Хорошо быть самостоятельным! Знать, что ты хозяин! Бывало, сидишь так, уже вторую бутылку кончаем и смотрим. Вокруг фонтана танцует всякая эта шушера – считают себя черт знает кем! Подумаешь, он там университеты кончал, зарплата ему хорошая идет, с ним клёвая девочка, невеста там или кто ему… Вот он вьется вокруг нее, глазки у них горят, счастливые, дескать, до усеру… Про нас они ничего не знают, да знали бы – и внимания не обратили… А хозяева-то ихние – мы… Вот так они меня с моим напарником выведут из терпения, я ему говорю: давай, оформим, что ли? – Давай, говорит!..
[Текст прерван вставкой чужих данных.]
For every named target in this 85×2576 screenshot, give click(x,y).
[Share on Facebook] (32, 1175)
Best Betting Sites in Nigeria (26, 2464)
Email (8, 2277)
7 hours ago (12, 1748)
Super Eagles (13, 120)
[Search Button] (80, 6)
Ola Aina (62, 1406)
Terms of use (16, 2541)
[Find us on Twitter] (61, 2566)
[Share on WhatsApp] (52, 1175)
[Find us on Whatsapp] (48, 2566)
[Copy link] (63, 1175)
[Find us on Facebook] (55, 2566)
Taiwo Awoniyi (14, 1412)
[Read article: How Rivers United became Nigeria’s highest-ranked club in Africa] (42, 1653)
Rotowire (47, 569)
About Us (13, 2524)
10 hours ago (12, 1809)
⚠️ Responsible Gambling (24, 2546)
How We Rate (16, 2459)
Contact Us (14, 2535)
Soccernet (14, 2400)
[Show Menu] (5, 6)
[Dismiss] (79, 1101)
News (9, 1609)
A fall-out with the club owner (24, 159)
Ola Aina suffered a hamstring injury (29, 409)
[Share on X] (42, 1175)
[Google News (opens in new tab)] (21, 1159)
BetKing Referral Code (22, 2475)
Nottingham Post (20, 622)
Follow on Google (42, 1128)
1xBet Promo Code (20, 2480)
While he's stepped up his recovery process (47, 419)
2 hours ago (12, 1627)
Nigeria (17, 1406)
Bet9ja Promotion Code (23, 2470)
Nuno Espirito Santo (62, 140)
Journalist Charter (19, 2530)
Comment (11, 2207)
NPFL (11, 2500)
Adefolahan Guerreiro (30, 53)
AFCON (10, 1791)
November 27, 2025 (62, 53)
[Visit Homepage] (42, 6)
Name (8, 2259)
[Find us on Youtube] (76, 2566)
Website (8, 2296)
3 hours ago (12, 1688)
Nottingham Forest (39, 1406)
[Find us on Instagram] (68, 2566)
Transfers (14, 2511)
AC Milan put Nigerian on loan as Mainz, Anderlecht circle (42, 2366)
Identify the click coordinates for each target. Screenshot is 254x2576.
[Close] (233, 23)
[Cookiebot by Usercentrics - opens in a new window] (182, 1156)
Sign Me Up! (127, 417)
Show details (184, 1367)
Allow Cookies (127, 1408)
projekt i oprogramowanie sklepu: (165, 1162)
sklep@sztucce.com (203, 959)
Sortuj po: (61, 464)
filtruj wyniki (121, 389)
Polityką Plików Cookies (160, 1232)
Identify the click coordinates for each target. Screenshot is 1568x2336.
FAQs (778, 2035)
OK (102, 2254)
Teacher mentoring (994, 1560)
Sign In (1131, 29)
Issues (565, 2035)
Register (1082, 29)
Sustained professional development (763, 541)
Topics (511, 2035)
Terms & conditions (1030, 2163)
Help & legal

Ну, тут мы тихо встаем, напарник мой идет в гардероб, там для нас специальная комнатка была… А я так вежливо, интеллигентно, подхожу к ним, извиняюсь так перед его бабой – как положено – чин чинарем! – и прошу его на пару слов… Она так кивает головкой, я его спокойненько пропускаю вперед в гардероб, а там – когда он спрашивает: в чем, мол, дело? – ему книжечку из кармана… И – в комнатку. Там мы его сразу за карманы, отбираем что есть, напарник берет его номерок, приносит пальто – одевайся, парень, кончилось твое счастье… И – в машину. Привезем, сдадим. А иногда ещё возвращаемся обратно. Сидит его баба ни жива, ни мертва, небось, и монет у нее нет расплатиться. Вот умора-то!.. Пропал её парень, нету его, кранты ему!.. А время такое, что понимает – конец!.. Если бы хотел, тут же мог бы к ней подойти и везти её к себе – на все бы согласилась, небось, лярва! Но я знаю – тут сидят и другие наши. И от Паукера, и от Особоуполномоченного – это зачем же мне засыпаться?!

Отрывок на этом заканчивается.